## WHAT TO PRODUCE
Copy out every line of the listing starting at the line containing "Task: Open File Explorer from the taskbar" and ending at the line containing "[x=350, y=339]", changing only the click coordinates: multiply each by 0.2 and round to a whole number, with halves rounded up.

____ DATA PROVIDED

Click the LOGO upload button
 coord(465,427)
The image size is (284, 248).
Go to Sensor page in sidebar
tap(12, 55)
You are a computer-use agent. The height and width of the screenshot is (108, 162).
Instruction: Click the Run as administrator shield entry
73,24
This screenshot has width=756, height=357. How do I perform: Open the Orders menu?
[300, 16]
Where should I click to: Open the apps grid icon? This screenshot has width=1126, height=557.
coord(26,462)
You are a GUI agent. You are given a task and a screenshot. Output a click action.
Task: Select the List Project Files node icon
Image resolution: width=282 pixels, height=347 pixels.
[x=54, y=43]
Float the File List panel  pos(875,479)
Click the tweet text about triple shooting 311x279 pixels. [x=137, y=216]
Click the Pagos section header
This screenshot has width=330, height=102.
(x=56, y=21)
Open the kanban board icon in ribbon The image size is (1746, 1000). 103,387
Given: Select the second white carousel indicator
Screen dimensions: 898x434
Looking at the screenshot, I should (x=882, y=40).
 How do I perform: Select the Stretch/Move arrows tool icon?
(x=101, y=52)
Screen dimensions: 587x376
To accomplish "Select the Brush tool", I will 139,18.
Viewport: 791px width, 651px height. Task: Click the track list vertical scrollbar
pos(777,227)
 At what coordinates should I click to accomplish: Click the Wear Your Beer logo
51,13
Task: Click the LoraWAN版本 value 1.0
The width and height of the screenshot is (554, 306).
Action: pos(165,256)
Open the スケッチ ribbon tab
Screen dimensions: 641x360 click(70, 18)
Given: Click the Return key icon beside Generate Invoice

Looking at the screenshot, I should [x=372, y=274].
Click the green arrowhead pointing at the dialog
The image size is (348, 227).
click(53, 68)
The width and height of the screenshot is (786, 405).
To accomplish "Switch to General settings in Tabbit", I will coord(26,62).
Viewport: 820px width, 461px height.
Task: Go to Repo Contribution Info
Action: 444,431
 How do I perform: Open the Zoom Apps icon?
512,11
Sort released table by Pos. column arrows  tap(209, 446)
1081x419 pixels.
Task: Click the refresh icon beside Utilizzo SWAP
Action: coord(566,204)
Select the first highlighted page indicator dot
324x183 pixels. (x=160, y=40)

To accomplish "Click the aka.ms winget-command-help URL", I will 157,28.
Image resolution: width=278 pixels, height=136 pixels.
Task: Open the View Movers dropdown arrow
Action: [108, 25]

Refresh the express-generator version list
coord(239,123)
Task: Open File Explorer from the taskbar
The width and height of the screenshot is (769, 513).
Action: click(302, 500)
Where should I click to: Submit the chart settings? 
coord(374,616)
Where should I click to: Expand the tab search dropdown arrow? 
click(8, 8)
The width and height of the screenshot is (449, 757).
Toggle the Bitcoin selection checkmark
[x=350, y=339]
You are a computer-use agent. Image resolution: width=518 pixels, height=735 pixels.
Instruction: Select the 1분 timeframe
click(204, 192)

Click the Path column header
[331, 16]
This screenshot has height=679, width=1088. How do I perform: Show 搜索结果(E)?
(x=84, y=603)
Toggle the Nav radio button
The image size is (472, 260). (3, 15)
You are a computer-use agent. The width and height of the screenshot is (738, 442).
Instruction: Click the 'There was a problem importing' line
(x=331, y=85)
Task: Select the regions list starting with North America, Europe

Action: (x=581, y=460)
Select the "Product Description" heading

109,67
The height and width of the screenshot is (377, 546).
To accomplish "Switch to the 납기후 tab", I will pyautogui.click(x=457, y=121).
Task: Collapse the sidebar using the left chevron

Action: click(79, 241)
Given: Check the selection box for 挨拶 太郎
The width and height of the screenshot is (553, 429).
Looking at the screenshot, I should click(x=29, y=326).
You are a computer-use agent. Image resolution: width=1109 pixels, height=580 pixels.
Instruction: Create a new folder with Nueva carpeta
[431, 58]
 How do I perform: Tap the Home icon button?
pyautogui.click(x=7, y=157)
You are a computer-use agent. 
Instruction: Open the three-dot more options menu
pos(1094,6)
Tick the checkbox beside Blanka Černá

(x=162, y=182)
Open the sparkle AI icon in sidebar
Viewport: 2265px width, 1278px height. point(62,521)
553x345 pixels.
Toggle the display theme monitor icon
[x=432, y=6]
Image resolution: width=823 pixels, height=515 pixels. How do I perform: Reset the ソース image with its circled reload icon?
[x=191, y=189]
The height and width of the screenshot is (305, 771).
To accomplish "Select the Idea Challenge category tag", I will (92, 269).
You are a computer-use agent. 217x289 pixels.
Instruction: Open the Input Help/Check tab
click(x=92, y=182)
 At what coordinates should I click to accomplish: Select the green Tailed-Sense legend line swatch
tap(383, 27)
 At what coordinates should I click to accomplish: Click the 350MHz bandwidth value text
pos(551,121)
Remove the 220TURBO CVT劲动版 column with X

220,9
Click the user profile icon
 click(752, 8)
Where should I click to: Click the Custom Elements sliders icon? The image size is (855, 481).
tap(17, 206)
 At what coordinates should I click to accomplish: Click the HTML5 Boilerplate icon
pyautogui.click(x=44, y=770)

________

## ANSWER TO THIS TASK
Task: Open File Explorer from the taskbar
The width and height of the screenshot is (769, 513).
Action: click(60, 100)
Where should I click to: Submit the chart settings? 
coord(75,123)
Where should I click to: Expand the tab search dropdown arrow? 
click(2, 2)
The width and height of the screenshot is (449, 757).
Toggle the Bitcoin selection checkmark
[x=70, y=68]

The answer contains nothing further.